-------- ARTICLE

Holding Harvard's Crimson Accountable
by Stephen Lendman
Harvard's Crimson betrays school's principles.
Harvard's motto is "VERITAS." It's shield and class rings display it. At issue is anti-Palestinian bias.
Harvard Political Review (HPR) explained. It's separate from Harvard's Crimson . HC's the nation's oldest continuously published college newspaper. It began as a fortnightly. For decades it's been a daily.
It was founded in 1873. Past editors included Franklin Roosevelt and Jack Kennedy. Undergraduates staff it. Some pursue journalism careers.
HPR calls itself "America's preeminent undergraduate journal of politics and public policy." It's "nonpartisan." It's "written and published entirely by Harvard undergraduates." Harvard's Institute of Politics provides help.
On March 10, HPR published a Harvard Palestine Solidarity Committee (PSC) letter. More on that below.
PSC supports Palestine's liberating struggle. It's non-sectarian. It believes peace depends on guaranteed Palestinian self-determination and equality.

----------------
-------- TASK MATERIAL

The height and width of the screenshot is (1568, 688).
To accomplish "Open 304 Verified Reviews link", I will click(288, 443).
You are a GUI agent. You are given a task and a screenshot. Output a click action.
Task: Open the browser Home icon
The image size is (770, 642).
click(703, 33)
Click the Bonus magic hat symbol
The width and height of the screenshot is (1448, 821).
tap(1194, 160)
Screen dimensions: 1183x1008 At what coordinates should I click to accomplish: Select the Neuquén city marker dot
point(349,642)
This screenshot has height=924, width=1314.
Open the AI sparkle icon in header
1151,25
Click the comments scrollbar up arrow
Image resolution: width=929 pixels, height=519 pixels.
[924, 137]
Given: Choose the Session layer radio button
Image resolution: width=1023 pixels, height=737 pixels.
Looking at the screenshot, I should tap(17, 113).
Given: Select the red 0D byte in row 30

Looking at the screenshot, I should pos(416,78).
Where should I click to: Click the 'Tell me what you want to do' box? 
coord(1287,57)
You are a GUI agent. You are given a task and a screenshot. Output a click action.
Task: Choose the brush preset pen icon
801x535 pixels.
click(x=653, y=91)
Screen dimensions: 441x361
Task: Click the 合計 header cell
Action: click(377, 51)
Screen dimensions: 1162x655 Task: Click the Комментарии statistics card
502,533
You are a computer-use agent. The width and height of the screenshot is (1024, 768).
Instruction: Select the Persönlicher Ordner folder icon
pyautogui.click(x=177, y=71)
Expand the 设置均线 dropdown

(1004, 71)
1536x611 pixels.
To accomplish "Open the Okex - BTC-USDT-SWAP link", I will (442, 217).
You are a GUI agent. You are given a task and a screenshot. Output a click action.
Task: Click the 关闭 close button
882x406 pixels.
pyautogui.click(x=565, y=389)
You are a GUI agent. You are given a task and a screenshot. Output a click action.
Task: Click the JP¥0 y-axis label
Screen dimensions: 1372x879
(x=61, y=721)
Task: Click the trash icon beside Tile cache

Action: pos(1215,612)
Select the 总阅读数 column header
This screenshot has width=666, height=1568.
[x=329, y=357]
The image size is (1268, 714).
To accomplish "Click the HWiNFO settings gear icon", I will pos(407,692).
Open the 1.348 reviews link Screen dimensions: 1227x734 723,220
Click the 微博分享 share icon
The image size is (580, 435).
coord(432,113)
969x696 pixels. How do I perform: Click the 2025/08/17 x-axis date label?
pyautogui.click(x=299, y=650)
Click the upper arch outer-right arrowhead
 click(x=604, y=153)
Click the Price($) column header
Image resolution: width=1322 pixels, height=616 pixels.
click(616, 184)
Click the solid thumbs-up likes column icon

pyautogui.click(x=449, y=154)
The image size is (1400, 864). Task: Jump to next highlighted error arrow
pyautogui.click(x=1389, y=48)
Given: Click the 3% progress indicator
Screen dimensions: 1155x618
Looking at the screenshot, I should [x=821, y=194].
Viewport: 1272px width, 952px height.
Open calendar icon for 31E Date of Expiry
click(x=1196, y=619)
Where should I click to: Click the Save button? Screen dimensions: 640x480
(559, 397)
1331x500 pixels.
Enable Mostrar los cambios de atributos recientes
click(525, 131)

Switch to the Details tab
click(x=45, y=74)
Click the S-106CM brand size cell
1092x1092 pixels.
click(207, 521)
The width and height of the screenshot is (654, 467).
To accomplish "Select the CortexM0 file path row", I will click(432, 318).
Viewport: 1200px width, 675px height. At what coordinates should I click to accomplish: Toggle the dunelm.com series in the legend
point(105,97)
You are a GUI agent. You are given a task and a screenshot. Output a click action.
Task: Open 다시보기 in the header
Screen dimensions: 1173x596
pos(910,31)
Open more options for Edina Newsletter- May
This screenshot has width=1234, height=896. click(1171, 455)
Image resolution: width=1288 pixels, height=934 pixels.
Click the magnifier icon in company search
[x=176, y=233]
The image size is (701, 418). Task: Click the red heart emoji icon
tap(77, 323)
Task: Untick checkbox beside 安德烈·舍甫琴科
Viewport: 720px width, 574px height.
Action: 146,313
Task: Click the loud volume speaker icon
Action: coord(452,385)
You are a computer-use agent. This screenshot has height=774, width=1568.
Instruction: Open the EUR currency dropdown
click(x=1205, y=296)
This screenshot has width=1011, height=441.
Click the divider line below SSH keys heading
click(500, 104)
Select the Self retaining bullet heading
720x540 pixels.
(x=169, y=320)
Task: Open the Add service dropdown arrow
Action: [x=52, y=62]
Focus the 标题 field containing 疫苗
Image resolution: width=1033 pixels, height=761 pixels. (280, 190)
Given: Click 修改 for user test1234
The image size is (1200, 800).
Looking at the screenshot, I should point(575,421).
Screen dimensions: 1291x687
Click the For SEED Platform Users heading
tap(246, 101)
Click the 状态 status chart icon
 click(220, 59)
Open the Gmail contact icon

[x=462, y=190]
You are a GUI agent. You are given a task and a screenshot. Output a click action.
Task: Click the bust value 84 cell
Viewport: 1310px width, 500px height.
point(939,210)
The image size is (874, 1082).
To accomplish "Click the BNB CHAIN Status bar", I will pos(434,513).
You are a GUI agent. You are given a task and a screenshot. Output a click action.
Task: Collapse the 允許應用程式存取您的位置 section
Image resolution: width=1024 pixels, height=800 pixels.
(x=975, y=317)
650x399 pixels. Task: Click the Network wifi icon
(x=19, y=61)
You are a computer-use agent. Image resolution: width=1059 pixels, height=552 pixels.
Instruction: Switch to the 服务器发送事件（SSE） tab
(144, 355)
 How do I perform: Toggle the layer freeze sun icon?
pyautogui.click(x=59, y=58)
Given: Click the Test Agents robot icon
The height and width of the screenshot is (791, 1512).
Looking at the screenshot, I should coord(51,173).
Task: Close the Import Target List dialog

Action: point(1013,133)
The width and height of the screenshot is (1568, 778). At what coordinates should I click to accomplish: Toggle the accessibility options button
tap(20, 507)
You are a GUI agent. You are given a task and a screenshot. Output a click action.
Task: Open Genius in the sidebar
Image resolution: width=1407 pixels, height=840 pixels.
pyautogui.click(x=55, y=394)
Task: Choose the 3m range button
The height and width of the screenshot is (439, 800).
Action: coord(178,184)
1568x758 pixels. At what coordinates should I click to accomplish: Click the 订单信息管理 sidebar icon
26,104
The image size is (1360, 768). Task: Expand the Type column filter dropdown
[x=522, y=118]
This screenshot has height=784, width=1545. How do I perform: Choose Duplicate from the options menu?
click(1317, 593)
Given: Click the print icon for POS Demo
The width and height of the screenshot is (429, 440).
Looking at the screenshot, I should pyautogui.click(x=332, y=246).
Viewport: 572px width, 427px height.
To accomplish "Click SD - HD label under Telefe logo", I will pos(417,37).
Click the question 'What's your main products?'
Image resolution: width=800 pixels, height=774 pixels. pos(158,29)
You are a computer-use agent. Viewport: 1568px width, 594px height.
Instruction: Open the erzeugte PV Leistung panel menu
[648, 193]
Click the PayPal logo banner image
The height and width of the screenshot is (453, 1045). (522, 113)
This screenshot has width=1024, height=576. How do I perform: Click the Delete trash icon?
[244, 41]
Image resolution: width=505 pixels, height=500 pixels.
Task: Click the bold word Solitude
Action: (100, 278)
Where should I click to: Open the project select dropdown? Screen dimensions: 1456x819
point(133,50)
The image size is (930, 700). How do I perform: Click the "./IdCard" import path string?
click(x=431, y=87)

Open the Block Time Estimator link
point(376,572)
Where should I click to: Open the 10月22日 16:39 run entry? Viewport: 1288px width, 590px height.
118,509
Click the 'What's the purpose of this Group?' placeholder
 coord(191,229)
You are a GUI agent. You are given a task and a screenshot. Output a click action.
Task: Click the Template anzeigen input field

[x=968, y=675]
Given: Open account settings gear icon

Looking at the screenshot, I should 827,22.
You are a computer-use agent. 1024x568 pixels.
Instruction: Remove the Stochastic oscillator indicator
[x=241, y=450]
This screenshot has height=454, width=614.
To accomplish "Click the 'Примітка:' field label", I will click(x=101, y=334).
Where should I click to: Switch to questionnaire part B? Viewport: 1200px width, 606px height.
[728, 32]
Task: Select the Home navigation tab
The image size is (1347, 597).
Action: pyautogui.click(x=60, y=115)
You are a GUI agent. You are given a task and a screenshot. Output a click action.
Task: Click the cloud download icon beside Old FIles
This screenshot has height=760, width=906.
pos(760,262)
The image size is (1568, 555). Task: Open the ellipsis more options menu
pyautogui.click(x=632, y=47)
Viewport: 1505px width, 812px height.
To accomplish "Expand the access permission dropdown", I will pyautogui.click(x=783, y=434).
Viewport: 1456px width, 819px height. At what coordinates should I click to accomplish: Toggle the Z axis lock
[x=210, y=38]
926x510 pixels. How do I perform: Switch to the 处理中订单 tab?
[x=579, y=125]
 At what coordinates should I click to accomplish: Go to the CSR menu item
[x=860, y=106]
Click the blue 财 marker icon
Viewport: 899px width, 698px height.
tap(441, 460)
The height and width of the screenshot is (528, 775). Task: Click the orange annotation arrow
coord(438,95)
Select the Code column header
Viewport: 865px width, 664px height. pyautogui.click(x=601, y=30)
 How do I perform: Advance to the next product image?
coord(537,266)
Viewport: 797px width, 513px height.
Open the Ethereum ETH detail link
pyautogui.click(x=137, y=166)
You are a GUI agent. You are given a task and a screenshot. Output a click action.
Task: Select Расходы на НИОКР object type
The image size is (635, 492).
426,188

----------------

BRIEF 1:
Reproduce word for word the passage of the article on the Harvard Crimson that begins with the words "Harvard Political Review" and ends with "Politics provides help.".
BRIEF 2:
Quote exactly the entries from the line containing "Viewport: 572px width, 427px height." through the line containing "click(x=431, y=87)".
The article and the entries have no connection to each other.

RESPONSE 1:
Harvard Political Review (HPR) explained. It's separate from Harvard's Crimson . HC's the nation's oldest continuously published college newspaper. It began as a fortnightly. For decades it's been a daily.
It was founded in 1873. Past editors included Franklin Roosevelt and Jack Kennedy. Undergraduates staff it. Some pursue journalism careers.
HPR calls itself "America's preeminent undergraduate journal of politics and public policy." It's "nonpartisan." It's "written and published entirely by Harvard undergraduates." Harvard's Institute of Politics provides help.

RESPONSE 2:
Viewport: 572px width, 427px height.
To accomplish "Click SD - HD label under Telefe logo", I will pos(417,37).
Click the question 'What's your main products?'
Image resolution: width=800 pixels, height=774 pixels. pos(158,29)
You are a computer-use agent. Viewport: 1568px width, 594px height.
Instruction: Open the erzeugte PV Leistung panel menu
[648, 193]
Click the PayPal logo banner image
The height and width of the screenshot is (453, 1045). (522, 113)
This screenshot has width=1024, height=576. How do I perform: Click the Delete trash icon?
[244, 41]
Image resolution: width=505 pixels, height=500 pixels.
Task: Click the bold word Solitude
Action: (100, 278)
Where should I click to: Open the project select dropdown? Screen dimensions: 1456x819
point(133,50)
The image size is (930, 700). How do I perform: Click the "./IdCard" import path string?
click(x=431, y=87)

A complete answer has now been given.